The bell over the door tinkled again, and Luke and Matty came rushing into the shop, out of breath. Matty always smelled of Camel cigarettes.
“What took so long?” my grandfather asked.
“We ran all the way over,” Matty said. “Hi, Iggie, how’s the kid?”
“Fine, Uncle Matt.”
“You love my daughter?” my grandfather asked him.
“What?”
“Your wife, my daughter.”
“What is he crazy?” Matty said. “
È pazzo questo?”
he asked Pino. “We been married eleven years, she’s gonna have another baby any day, what are you asking me
now
if I love her?”
“Then get back their pants.”
“What?”

And
my ring,” Dominick said.

And
my watch,” Luke said.
“They’re crazy, right, Iggie?” Matty said. “How do I know who stole your stuff?”
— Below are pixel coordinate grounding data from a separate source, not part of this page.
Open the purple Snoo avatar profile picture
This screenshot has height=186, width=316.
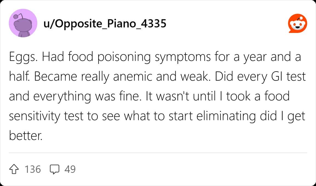(x=23, y=23)
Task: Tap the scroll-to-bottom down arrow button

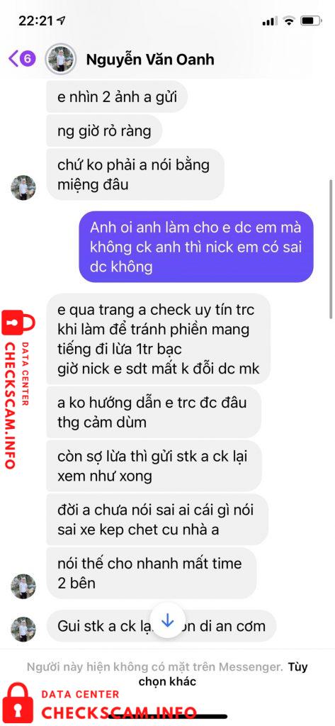Action: coord(167,620)
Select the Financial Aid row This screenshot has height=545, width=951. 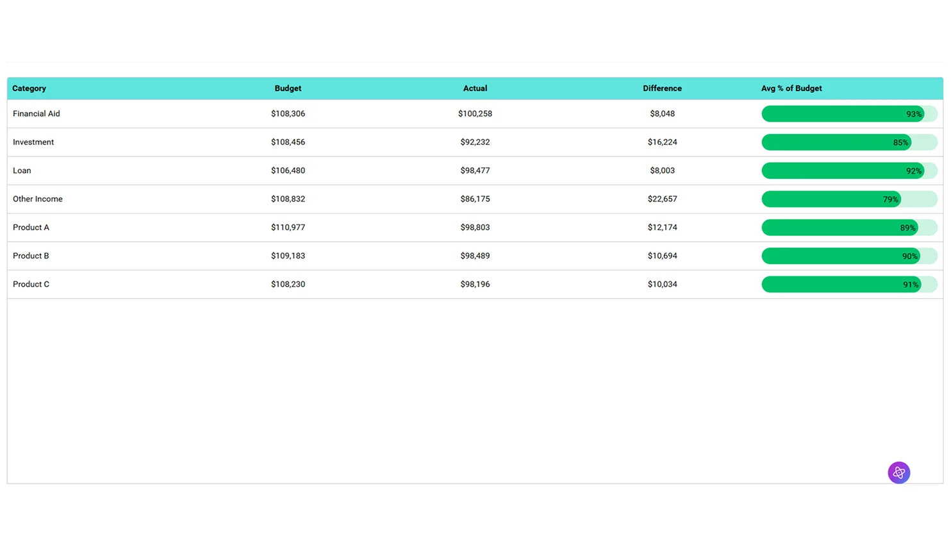36,113
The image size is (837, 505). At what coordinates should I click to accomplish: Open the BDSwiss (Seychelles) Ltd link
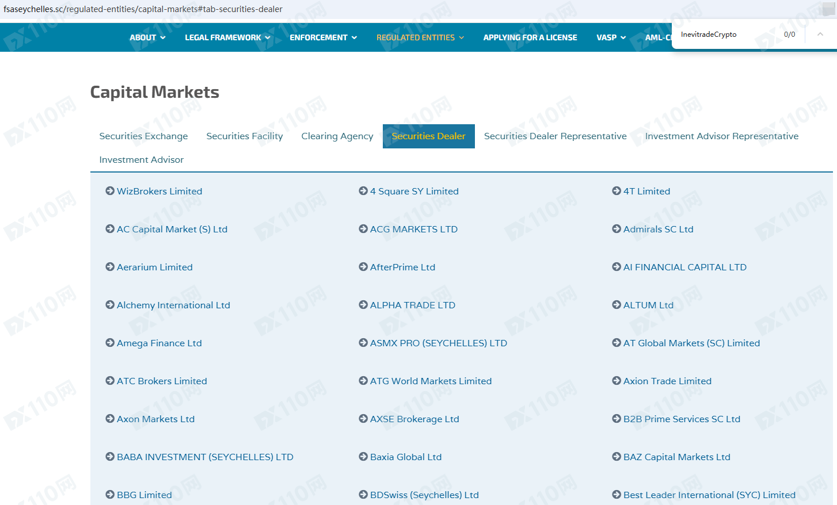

“Ask who you play cards with,” my grandfather said.
The shop fell silent. They were waiting for Matty to say something. I turned to where I figured he was standing. The clock ticked noisily on the wall. Matty sighed.
“What kind of watch, Luke?”
“A Bulova. Seventeen jewel.”
“And the ring, Dom?”
“From Fordham. Gold, with a red stone.”
“I’ll see what I can do.”
“Ma subito,”
my grandfather said. “Quick, you hear?”
“Pop, I
ain’t
Al Capone,” Matty said, and went out.
“There much pressing back there?” Luke asked.
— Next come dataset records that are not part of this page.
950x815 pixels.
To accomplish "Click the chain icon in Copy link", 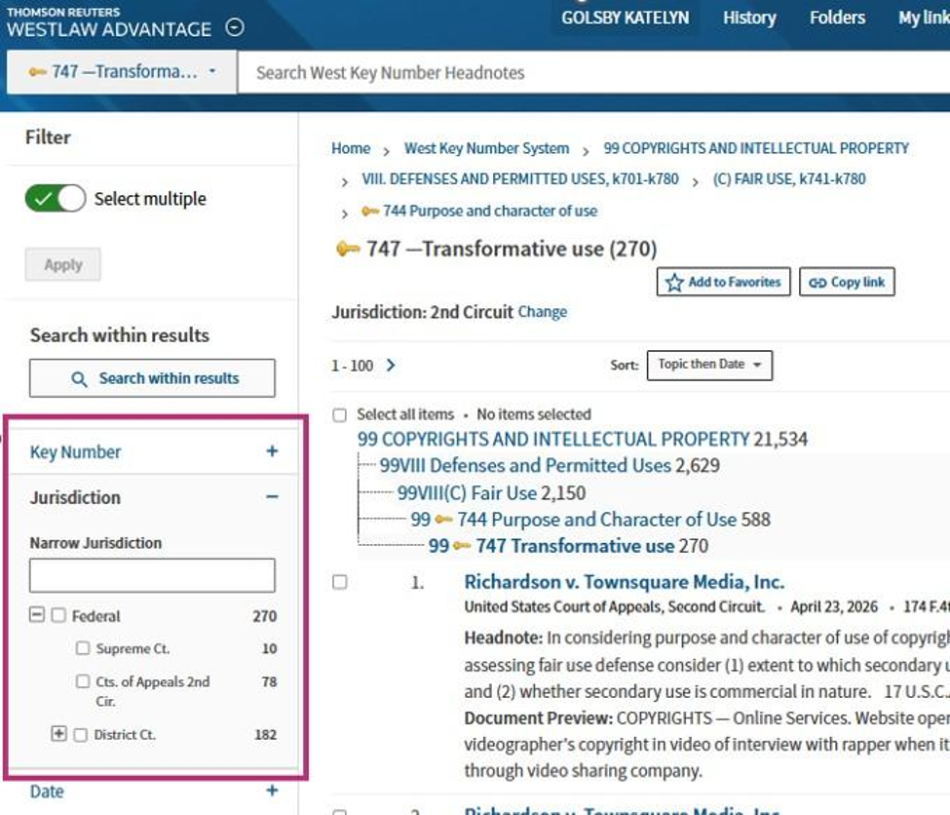I will click(x=817, y=283).
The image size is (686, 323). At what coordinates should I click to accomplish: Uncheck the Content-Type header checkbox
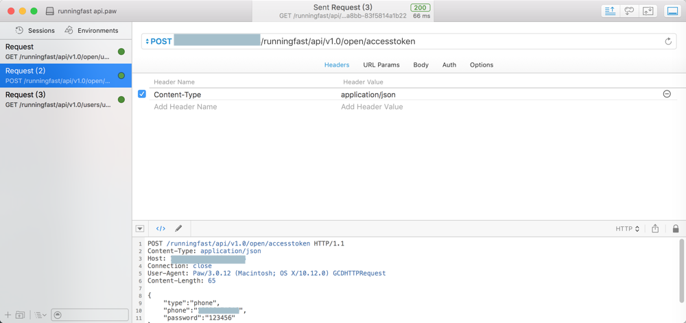(142, 94)
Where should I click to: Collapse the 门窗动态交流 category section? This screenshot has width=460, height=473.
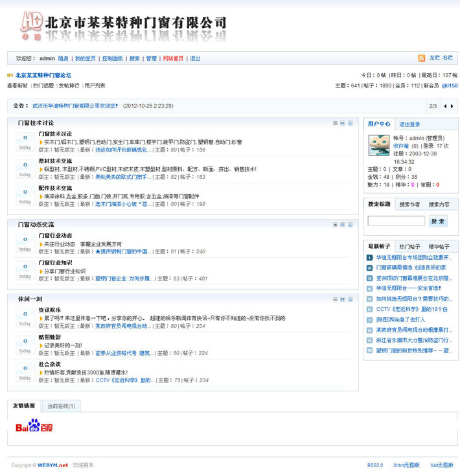coord(334,224)
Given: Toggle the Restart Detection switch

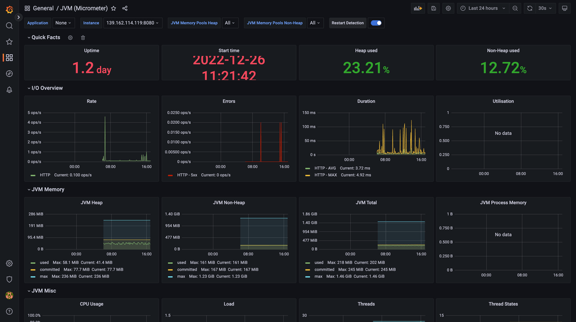Looking at the screenshot, I should point(376,23).
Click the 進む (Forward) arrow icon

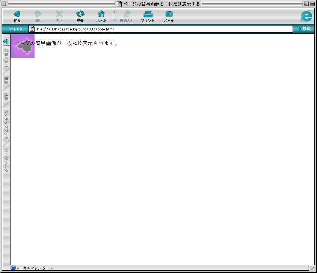point(38,15)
“There’s always pressing back there,” my grandfather said. “Thank God.”
“Who wants some hot chocolate?” Luke asked. “You want some hot chocolate, Iggie?”
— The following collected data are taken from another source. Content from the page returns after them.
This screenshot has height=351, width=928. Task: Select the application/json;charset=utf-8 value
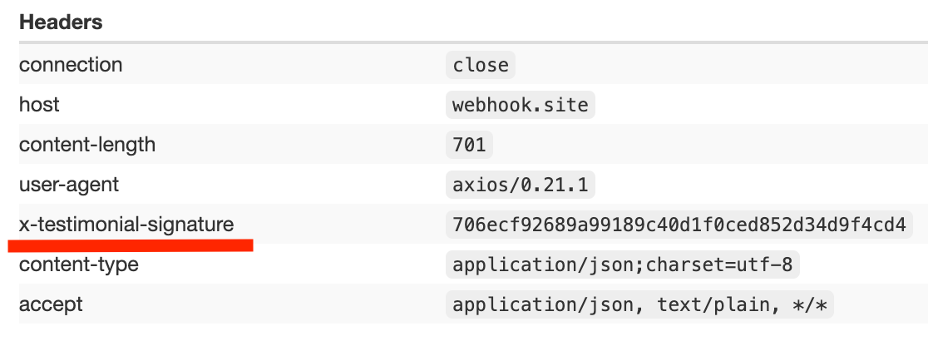pyautogui.click(x=623, y=264)
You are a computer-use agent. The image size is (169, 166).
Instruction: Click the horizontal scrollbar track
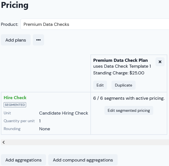tap(86, 142)
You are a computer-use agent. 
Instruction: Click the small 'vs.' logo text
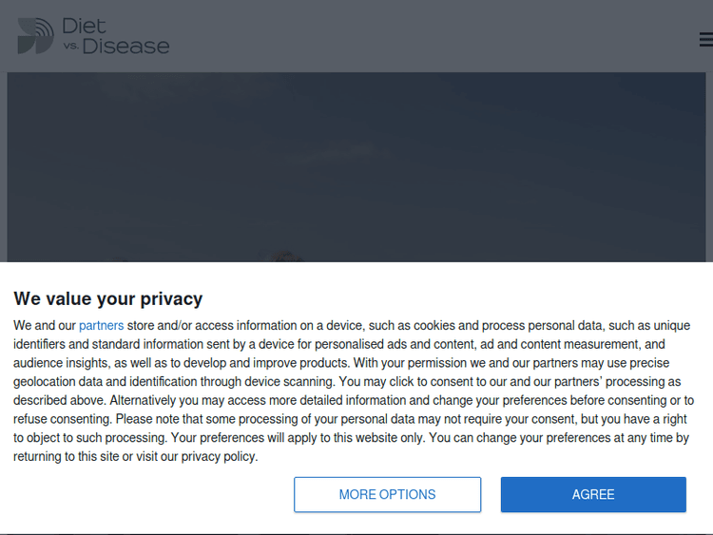tap(71, 45)
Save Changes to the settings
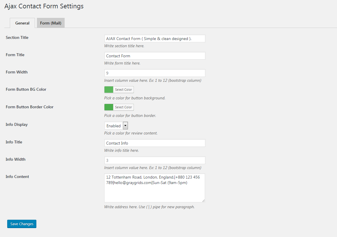 (x=22, y=224)
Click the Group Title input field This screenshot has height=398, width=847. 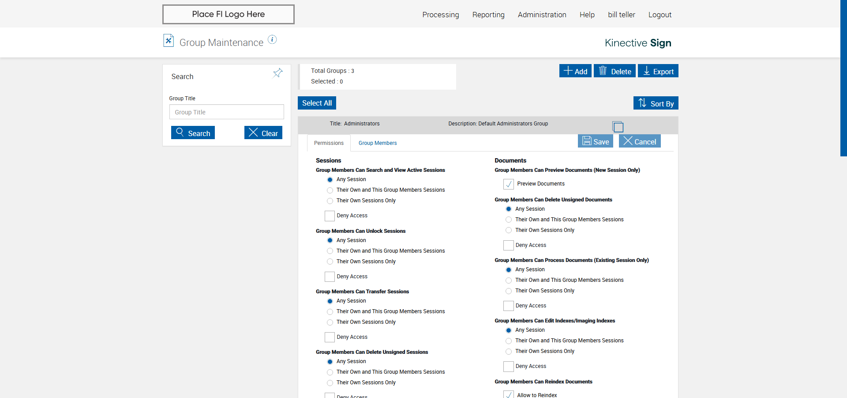tap(226, 112)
“Don’t get chocolate on the clothes!” my grandfather said. Dominick had opened the door and was starting out of the shop. “Where are you going?” he asked.
“Home,” Dominick said. “I got torts.”
“You got torts, I got clothes,” my grandfather said. “Help your brother sort them, then you can go.”
“I can do it alone,” Luke said. “Go on, Doc.”
“Okay?”
“Go, go,” my grandfather said.
“Buy me a charlotte russe and stick it in the icebox for when I get home, okay, Doc?”
“Right,” Dominick said, and started out again.
“Watch when you cross!” my grandfather said.
“Pop, I’m twenty-six years old,” Dominick said, and closed the door behind him.
“Well, back to the eighth circle,” Luke said, and went through the curtained doorway, and started the pressing machine. I don’t know where he picked up that reference to Dante. He had dropped out of high school in his sophomore year, going to work first for my Uncle Marco in Brooklyn, and then later helping out part time in the tailor shop. He was now my grandfather’s full-time presser, and he earned a good salary, more than my grandfather would have paid an outsider. He rarely played violin anymore, but he banged the piano obsessively, and I think he dreamed of starting his own band one day, I don’t know. He once approached my father about joining
his
band, and my father (hypocrite who couldn’t read a fucking note) said, “Can you read music, Luke?”
“Sure I can read music,” Luke said. “I studied violin for four years, didn’t I?”
“I mean
piano
music,” my father said.
“Well, no, I can’t read piano music, no. I mean, I can read the
notes
, but no, I couldn’t play from no sheet music, if that’s what you mean.”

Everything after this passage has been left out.